After the year Gareth Southgate has experienced the Aston Villa fans would do well to listen to his considered predictions - "This could be a tough season for us" and "I wouldn't look beyond the four who finished at the top last season when choosing the winners of the championship".
What? No totally unrealistic ambitions? - No. Southgate's journey into pragmatism began with his famous penalty miss against Germany, continued through Villa's embarrassing European exit and a couple of niggling injuries, and ended with his non-selection for England's crucial game with Italy at Wembley in February.
Sullen and with his form suffering, Southgate snapped. "Once Glenn left me out against Italy I thought to myself `This has gone on long enough now. I can't let it affect the rest of my career.' Even though Glenn Hoddle was excellent with me I was very low after Italy - it was the first time I'd ever been left out at any level. But I realise now it was the best thing that could have happened to me. I went away and had a long hard look at things, they had begun to get on top of me. I was very selfconscious about the penalty miss."
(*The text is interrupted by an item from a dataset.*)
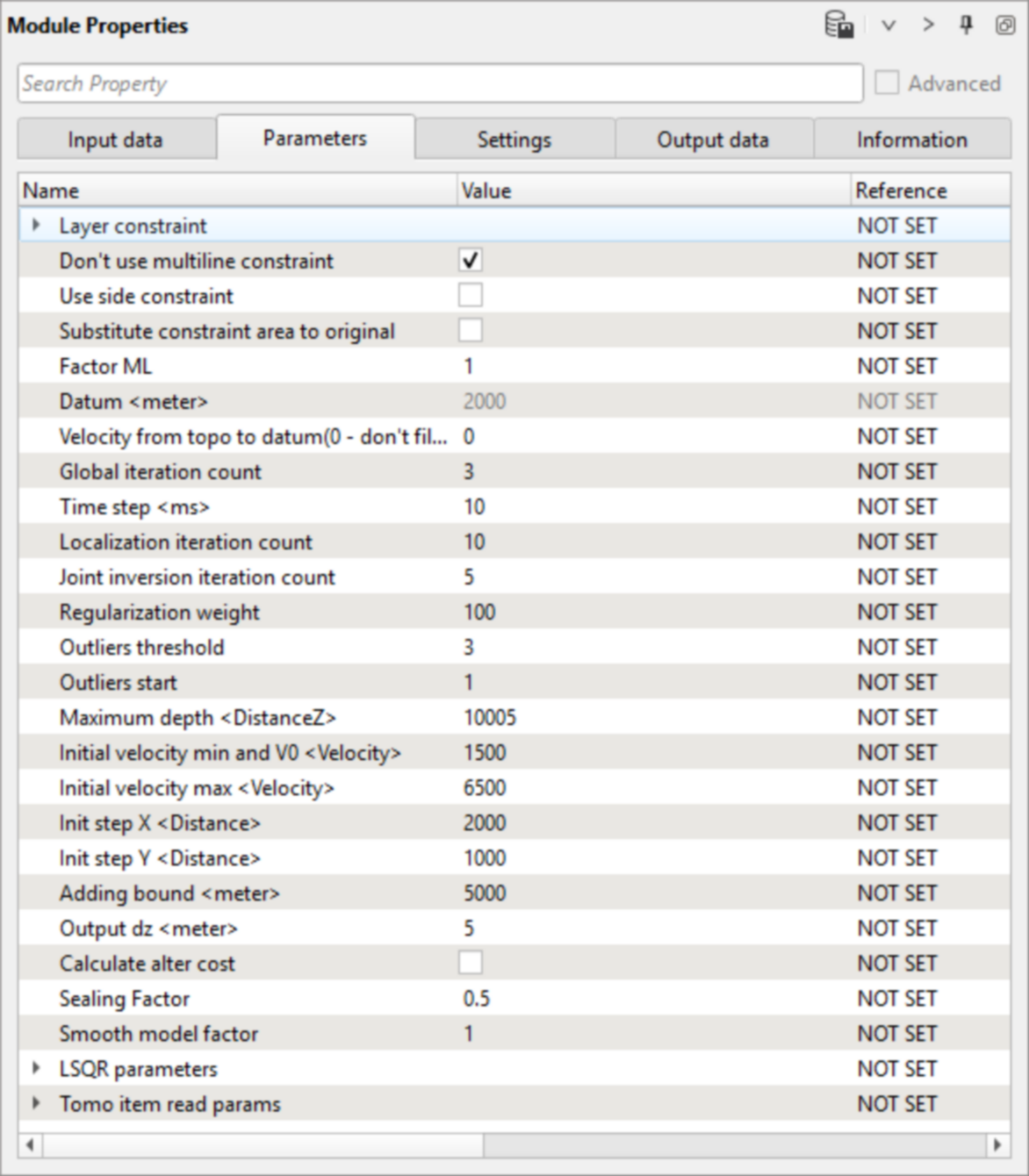This screenshot has height=1176, width=1029.
Task: Click the horizontal scrollbar left arrow
Action: (31, 1144)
Out of the withdrawal Southgate has emerged: "Tougher, better at coping when things go wrong and more relaxed." His high point, and England's, was the victory in Poland and the subsequent impressive showing in Le Tournoi - four games in which Southgate, still just 26, was the only player to start in all. The Brazilian media were certainly taken with Southgate's appearance in the final match when his solo marking of Ronaldo was favourably compared to the attempts of three Italian defenders at the same task.
And, with Italy in Rome in October in mind it was, he said, "so pleasing to beat them playing excellent football. The team is progressing all the time."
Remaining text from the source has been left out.